▶ _Task statement_
The line containing "Task: Select the thinkphp异步项目 tab" marks the end: write out exactly every line from the first line of the data below through that line, and only those.
Segment Start: Provided material
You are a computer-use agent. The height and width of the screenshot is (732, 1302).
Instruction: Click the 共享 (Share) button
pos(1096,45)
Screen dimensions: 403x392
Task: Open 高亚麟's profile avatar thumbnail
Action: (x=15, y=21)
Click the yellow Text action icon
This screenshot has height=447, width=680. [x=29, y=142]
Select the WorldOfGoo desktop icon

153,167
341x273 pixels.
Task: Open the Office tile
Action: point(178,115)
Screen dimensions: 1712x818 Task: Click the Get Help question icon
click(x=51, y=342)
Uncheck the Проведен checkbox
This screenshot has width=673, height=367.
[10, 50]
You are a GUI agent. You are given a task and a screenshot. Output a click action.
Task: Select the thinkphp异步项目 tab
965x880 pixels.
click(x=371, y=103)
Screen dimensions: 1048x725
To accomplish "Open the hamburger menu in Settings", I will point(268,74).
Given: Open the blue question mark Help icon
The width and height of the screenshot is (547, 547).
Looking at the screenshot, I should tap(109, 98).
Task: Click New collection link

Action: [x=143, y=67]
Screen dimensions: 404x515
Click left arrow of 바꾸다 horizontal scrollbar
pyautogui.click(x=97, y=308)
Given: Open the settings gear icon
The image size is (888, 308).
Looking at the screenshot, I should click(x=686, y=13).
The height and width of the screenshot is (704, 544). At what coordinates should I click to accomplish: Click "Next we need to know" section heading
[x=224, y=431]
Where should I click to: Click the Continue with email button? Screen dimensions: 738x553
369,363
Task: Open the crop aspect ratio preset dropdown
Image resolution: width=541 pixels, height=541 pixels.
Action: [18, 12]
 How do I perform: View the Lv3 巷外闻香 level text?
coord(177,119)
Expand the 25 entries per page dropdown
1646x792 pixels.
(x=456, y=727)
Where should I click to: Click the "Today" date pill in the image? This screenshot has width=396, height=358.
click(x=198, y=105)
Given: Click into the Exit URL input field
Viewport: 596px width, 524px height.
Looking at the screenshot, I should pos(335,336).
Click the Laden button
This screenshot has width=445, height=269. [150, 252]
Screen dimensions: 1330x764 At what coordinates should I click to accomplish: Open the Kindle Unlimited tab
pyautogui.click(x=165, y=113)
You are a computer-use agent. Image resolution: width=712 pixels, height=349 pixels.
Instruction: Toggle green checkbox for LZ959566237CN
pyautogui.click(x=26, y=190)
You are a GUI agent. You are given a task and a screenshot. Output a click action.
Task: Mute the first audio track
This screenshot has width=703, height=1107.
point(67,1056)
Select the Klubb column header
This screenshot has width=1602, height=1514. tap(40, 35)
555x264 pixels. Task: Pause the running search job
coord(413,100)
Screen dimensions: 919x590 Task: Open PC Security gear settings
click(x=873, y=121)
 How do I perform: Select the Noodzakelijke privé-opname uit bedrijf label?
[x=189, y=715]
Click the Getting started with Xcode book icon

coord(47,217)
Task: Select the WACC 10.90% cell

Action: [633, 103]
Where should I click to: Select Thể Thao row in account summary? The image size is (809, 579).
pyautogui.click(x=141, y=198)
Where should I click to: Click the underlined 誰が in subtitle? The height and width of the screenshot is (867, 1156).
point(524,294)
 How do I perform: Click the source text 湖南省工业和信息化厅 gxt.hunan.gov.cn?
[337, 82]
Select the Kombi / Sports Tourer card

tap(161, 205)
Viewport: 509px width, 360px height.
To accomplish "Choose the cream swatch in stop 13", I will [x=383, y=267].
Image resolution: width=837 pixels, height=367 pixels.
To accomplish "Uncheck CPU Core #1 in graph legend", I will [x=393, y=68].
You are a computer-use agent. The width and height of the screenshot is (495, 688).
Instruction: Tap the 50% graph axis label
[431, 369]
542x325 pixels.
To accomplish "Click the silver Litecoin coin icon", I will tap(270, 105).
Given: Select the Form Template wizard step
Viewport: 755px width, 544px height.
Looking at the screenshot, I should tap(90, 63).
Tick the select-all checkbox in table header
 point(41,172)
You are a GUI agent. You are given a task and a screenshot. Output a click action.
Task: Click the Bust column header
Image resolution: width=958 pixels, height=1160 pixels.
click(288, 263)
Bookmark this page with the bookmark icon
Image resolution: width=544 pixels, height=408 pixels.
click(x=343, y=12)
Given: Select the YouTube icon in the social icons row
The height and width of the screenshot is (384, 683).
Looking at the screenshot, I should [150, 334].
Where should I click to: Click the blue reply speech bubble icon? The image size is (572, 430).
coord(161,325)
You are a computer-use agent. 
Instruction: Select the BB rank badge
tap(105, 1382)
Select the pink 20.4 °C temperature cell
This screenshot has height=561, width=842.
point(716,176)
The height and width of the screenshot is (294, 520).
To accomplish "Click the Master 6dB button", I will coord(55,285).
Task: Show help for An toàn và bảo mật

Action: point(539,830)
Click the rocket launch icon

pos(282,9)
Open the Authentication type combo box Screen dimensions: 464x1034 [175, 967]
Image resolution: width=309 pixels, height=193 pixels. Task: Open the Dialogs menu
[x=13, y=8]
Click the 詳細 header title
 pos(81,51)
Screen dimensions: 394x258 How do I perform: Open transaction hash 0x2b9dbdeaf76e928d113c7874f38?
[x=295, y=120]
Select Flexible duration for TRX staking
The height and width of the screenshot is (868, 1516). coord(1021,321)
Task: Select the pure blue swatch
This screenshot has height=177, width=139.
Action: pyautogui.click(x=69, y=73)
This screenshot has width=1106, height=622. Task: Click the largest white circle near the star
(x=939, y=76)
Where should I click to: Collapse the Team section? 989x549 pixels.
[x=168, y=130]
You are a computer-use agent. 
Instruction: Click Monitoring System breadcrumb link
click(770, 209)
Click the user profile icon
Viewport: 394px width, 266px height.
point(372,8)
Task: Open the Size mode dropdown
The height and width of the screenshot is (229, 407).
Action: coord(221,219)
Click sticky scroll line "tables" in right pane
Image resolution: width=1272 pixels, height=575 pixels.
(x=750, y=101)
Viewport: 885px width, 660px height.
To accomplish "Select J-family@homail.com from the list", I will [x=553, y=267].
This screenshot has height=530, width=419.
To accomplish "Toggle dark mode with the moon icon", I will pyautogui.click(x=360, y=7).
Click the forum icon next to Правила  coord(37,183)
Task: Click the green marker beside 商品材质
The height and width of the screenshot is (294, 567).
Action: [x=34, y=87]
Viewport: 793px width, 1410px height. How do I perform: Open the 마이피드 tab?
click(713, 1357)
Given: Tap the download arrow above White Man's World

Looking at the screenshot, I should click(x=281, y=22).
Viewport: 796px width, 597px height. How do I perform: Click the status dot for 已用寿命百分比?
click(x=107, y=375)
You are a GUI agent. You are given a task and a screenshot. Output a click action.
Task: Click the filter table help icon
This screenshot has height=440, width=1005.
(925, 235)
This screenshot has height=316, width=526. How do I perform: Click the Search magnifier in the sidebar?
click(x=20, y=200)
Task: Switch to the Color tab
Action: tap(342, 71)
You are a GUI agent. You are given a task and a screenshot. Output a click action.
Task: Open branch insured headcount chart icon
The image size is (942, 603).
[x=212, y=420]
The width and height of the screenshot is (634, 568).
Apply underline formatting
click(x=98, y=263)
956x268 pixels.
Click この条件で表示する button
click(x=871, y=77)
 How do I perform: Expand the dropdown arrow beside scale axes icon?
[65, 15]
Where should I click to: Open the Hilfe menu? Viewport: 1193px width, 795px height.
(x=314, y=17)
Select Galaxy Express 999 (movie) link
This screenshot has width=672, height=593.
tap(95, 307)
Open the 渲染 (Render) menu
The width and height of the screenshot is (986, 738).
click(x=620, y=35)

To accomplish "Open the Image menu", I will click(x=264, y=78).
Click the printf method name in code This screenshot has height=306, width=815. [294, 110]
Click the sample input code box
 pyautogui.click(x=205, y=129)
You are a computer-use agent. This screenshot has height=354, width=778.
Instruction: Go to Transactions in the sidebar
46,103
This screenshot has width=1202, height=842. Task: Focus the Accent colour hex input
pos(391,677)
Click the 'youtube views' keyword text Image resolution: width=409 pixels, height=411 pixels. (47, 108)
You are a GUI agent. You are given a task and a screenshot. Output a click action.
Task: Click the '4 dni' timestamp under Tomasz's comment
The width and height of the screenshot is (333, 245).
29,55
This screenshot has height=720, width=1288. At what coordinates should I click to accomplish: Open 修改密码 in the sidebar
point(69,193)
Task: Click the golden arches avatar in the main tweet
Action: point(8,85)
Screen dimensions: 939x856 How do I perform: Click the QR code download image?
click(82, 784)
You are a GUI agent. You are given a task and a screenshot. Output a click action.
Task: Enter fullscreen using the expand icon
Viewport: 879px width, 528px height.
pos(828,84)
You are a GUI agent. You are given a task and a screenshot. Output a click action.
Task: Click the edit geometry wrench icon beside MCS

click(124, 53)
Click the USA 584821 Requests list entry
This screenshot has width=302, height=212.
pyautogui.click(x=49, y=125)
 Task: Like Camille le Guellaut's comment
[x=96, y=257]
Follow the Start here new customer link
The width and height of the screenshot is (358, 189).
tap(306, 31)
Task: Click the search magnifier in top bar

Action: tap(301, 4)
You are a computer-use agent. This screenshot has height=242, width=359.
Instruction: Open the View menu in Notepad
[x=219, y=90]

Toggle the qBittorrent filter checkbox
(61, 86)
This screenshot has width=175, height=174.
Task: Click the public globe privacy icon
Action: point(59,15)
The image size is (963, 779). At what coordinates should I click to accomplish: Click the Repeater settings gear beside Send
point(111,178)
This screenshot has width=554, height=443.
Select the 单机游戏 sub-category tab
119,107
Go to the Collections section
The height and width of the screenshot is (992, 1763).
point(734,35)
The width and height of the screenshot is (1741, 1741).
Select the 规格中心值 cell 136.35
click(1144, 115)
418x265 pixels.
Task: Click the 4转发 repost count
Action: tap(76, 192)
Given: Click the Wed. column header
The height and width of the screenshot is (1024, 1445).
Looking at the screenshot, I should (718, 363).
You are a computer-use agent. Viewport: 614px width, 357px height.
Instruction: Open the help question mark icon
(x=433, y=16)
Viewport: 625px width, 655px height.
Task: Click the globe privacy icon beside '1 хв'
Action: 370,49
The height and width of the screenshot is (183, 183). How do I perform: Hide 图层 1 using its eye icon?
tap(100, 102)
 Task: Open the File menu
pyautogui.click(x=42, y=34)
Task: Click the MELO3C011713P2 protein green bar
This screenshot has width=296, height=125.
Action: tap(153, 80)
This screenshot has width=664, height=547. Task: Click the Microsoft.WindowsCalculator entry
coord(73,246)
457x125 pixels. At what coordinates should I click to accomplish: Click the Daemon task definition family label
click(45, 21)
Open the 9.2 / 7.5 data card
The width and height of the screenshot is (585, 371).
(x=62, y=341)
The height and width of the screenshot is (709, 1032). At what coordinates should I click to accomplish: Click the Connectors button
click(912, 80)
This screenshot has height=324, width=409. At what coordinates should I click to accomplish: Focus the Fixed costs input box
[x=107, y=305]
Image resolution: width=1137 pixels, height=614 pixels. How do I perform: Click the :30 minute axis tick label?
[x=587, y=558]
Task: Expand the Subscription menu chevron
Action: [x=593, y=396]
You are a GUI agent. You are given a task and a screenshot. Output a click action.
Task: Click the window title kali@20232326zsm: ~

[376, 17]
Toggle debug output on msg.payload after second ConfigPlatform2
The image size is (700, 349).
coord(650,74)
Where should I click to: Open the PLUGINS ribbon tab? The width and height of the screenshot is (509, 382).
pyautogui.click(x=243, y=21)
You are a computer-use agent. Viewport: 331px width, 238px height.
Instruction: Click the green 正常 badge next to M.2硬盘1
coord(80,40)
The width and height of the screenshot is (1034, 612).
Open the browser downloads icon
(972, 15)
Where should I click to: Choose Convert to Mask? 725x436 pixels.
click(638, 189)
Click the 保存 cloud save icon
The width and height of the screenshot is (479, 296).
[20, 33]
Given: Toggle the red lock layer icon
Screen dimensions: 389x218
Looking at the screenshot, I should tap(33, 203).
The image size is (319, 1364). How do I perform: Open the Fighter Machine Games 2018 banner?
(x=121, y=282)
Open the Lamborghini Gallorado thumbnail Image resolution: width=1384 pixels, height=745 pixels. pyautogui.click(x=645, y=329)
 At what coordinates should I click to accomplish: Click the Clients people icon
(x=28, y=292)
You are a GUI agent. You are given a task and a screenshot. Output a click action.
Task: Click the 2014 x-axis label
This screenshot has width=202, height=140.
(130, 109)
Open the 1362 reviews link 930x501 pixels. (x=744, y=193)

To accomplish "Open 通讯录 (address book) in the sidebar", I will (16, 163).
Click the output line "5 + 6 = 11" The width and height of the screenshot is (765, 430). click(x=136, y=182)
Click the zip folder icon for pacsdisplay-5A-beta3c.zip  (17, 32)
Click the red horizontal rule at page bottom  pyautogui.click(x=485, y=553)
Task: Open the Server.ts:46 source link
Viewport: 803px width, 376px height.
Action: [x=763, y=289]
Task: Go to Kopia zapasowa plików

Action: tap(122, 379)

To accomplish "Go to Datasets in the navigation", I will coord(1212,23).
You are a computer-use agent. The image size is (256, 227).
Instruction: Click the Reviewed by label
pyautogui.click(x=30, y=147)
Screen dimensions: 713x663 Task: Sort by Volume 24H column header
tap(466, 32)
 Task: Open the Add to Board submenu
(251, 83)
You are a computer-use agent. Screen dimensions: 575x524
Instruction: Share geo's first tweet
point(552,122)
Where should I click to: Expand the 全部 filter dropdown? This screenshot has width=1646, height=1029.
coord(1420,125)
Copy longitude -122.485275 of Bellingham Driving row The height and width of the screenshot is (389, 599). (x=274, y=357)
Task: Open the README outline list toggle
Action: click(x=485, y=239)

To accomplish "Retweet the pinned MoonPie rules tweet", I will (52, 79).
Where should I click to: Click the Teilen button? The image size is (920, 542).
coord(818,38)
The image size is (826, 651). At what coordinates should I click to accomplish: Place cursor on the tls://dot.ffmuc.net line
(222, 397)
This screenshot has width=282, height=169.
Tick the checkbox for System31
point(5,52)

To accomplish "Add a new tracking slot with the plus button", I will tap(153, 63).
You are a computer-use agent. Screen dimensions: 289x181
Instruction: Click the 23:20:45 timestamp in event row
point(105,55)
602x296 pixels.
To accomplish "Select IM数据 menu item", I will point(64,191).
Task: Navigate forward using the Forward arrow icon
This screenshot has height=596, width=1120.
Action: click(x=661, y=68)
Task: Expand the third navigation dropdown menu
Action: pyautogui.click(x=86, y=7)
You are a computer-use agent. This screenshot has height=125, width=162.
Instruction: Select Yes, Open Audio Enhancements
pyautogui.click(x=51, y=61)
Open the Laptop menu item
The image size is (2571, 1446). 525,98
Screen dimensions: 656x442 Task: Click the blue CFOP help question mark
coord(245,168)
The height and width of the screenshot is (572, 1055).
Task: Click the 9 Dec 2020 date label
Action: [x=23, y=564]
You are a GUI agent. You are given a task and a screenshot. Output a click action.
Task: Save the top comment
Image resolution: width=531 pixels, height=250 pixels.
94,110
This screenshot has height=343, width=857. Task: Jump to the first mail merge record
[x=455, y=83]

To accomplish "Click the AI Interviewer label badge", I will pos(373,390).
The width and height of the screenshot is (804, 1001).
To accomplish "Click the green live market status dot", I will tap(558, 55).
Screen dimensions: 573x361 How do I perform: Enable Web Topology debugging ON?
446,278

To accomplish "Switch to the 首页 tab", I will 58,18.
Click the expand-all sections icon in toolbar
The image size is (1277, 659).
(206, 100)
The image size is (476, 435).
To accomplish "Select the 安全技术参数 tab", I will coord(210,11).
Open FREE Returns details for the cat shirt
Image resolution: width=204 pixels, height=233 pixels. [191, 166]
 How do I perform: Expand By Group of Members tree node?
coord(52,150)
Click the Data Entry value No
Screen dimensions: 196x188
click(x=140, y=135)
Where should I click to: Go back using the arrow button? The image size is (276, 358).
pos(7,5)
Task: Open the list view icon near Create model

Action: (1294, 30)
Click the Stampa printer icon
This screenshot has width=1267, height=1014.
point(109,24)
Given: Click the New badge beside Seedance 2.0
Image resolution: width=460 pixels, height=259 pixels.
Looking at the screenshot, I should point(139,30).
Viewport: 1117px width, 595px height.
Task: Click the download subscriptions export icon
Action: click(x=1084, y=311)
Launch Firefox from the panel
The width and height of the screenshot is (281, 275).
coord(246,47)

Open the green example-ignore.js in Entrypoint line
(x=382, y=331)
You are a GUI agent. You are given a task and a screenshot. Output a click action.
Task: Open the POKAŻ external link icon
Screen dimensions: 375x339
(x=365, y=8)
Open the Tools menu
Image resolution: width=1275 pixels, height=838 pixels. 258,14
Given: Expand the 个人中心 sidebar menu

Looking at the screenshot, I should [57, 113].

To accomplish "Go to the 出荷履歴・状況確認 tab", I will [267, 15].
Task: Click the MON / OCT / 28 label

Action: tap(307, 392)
Segment End: Provided material
▶ _Response area_
You are a computer-use agent. The height and width of the screenshot is (732, 1302).
Instruction: Click the 共享 (Share) button
pos(1096,45)
Screen dimensions: 403x392
Task: Open 高亚麟's profile avatar thumbnail
Action: (x=15, y=21)
Click the yellow Text action icon
This screenshot has height=447, width=680. [x=29, y=142]
Select the WorldOfGoo desktop icon

153,167
341x273 pixels.
Task: Open the Office tile
Action: point(178,115)
Screen dimensions: 1712x818 Task: Click the Get Help question icon
click(x=51, y=342)
Uncheck the Проведен checkbox
This screenshot has width=673, height=367.
[10, 50]
You are a GUI agent. You are given a task and a screenshot. Output a click action.
Task: Select the thinkphp异步项目 tab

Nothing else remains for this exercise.